Suara.com - Salah satu perusahaan pengembangan bersiap untuk hal yang tak terhindarkan, yakni naiknya permukaan laut.
Untuk mempersiapkannya, kota-kota terapung mulai dikembangkan di seluruh dunia.
Pada April lalu, PBB mengumumkan pembangunan kota terapung pertama di lepas kota terbesar kedua Korea Selatan, Busan.
Dikenal sebagai Kota Oceanix, ia berencana untuk menyediakan rumah bagi komunitas 12.000 orang, yang berpotensi meningkat menjadi 100.000, dengan konstruksi yang akan dimulai pada 2023.
Baca Juga: 5 Cara Mudah Membantu Menyelamatkan Bumi, Dimulai dari Diri Sendiri
Dan sekarang kota terapung kedua sedang dibangun di luar ibu kota Maladewa.

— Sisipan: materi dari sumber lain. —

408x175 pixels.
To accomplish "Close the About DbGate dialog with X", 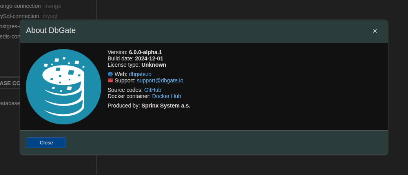I will click(375, 31).
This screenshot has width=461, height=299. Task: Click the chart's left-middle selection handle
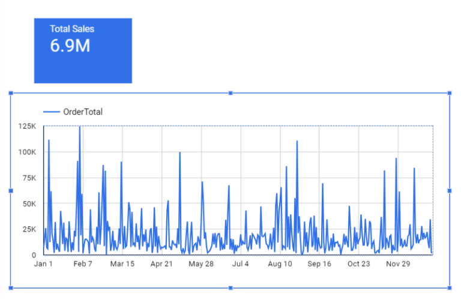click(x=11, y=191)
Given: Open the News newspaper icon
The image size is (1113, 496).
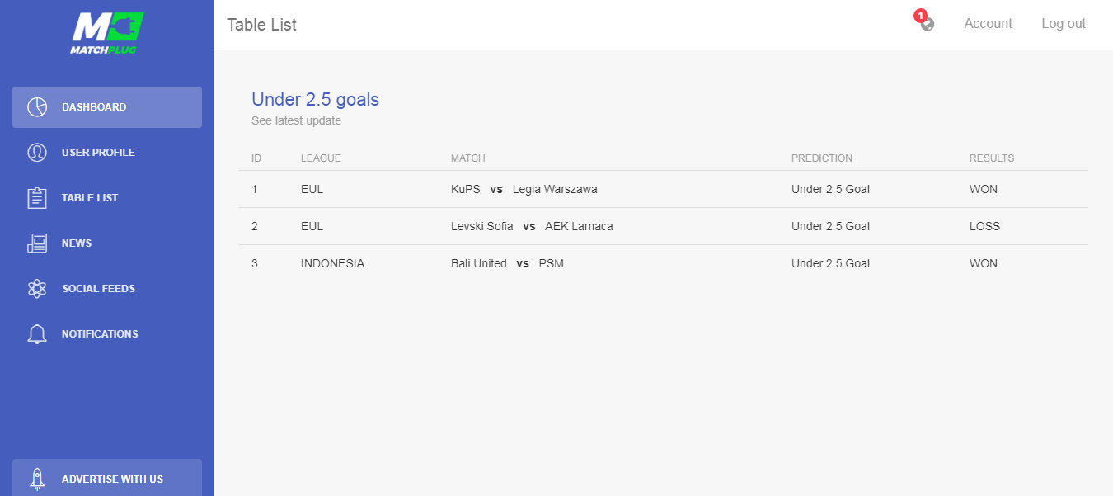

Kota ini akan terdiri dari 5.000 unit terapung. Unit-unit ini akan mencakup rumah, restoran, toko, dan sekolah, dengan kanal di antaranya.
Secara total, kota ini mengharapkan untuk menampung hingga 20.000 orang. Dan seperti Oceanix, dapat menahan badai.
Unit pertama akan diluncurkan bulan ini, dengan penduduk mulai pindah pada awal 2024. Seluruh kota akan selesai pada 2027.
“Real estate terapung akan memberikan keamanan dan ruang bangunan untuk kota-kota yang penuh sesak dan terancam banjir,” Koen Olthuis, pendiri Waterstudio, firma arsitektur yang merancang kota itu mengatakan kepada New York Post, Kamis (23/6/2022).
Baca Juga: Perubahan Iklim, Base Camp Gunung Everest Terpaksa Pindah
Firma arsitektur Olthuis hanya didedikasikan untuk membangun properti di atas air.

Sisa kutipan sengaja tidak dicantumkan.